State Auditor Jim Zeigler said Monday he believes the U.S. Supreme Court‘s decision to overturn a prominent Virginia politician’s criminal conviction could spring former Alabama Gov. Don Siegelman as well.
Saying Gov. Bob McDonnell was exonerated on charges “very close to what Siegelman was convicted of,” Zeigler said Siegelman — a longtime power broker in Montgomery and around the state — could benefit from procedural aspects of McDonnell’s case.
The high court found Monday morning that the jury that convicted McDonnell was instructed incorrectly. Specifically, the court ruled that state prosecutors interpreted a federal bribery statute too broadly, and instructed jurors to deliberate over the decision whether or not to convict McDonnell for something that may not have been technically unlawful at all.

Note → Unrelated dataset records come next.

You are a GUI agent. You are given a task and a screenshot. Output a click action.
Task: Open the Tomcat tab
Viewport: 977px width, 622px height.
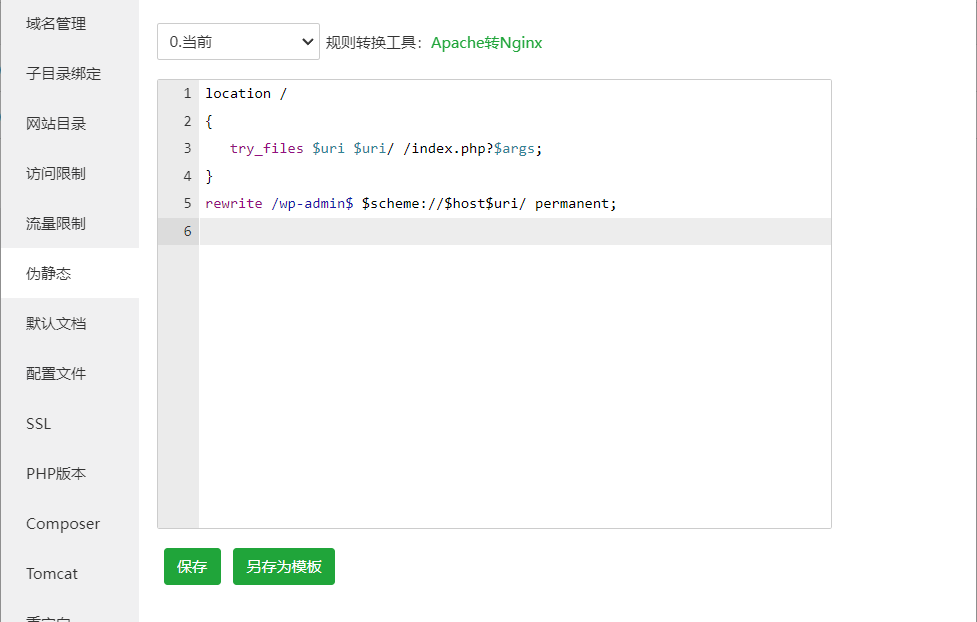(x=52, y=574)
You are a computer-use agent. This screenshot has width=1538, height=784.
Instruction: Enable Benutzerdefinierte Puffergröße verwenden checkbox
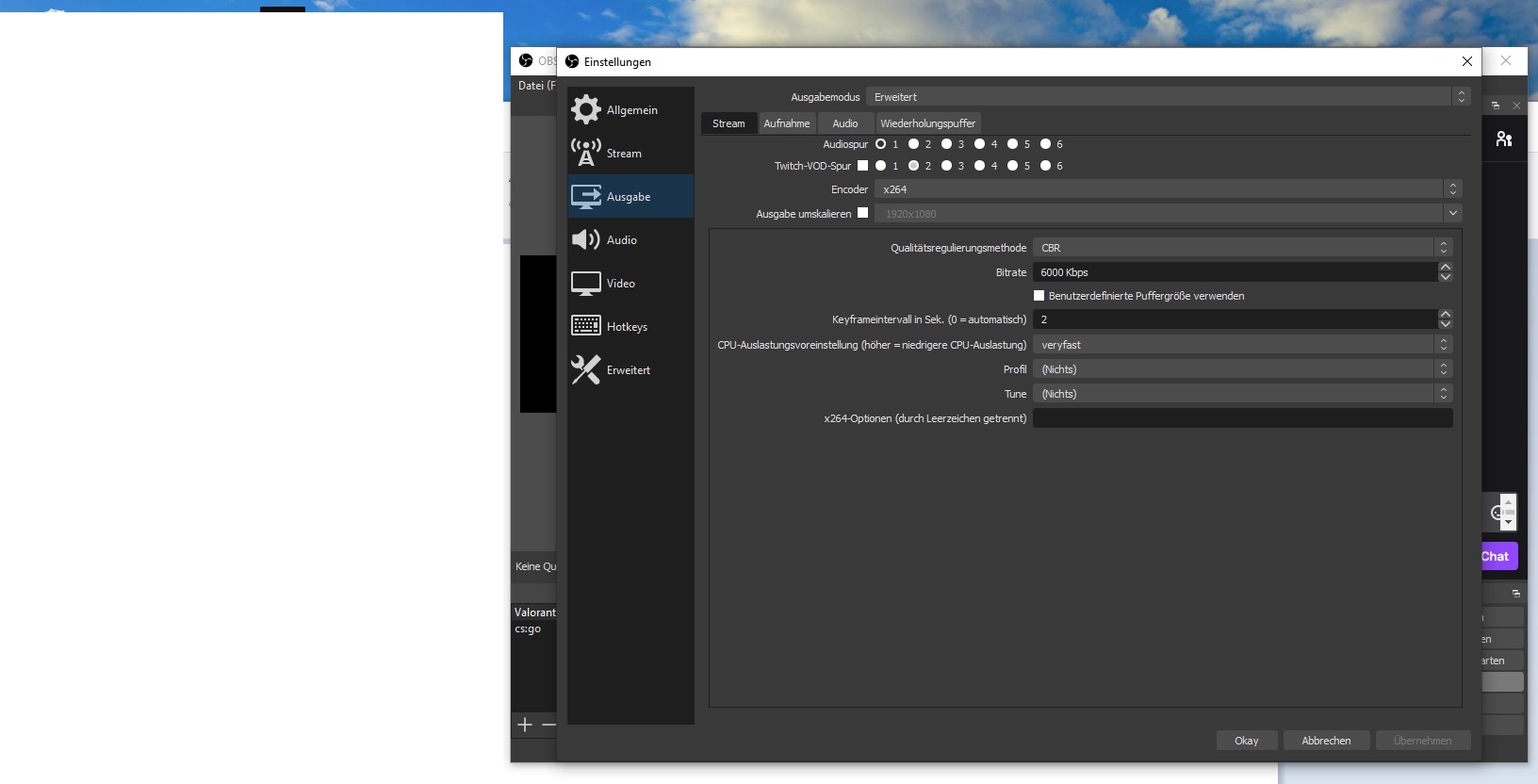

The jury was instructed to interpret the term “public acts” to mean almost anything a governor does while in office, including setting up meetings between interests and constituents — precisely what McDonnell was convicted of doing in exchange for personal gifts from a businessman seeking access to public figures.
Zeigler sees parallels between McDonnell’s case and Siegelman’s in this regard.
Siegelman was convicted for re-appointing a hospital executive named Richard Scrushy to a state board that in part regulates hospitals, after Scrushy raised some $500,000 for a state lottery referendum at Siegelman’s request.
In doing so, under one reading of the precedent set by the McDonnell case, Siegelman may have simply carried out a “public act” in accordance with his office, one not subject to the harsh scrutiny set out under federal bribery laws.
Zeigler’s comments come amid a movement of activists in Alabama and beyond to free Seigelman.
In April, more than 100 former state attorneys general from across the country asked President Barack Obama to pardon the former governor.
In January the U.S. Supreme Court denied to hear an appeal from Siegelman, making a presidential pardon his last hope to reduce his sentence, aside from Monday’s high court ruling.
On Facebook, the group “Free Don Siegelman” has gained 2,800 supporters and counting, including Alabama 7th District U.S. Rep. Terri Sewell, who all support Siegelman’s release.
The recent conviction of House Speaker Mike Hubbard, Zeigler opined, would not be affected by the recent McDonnell decision.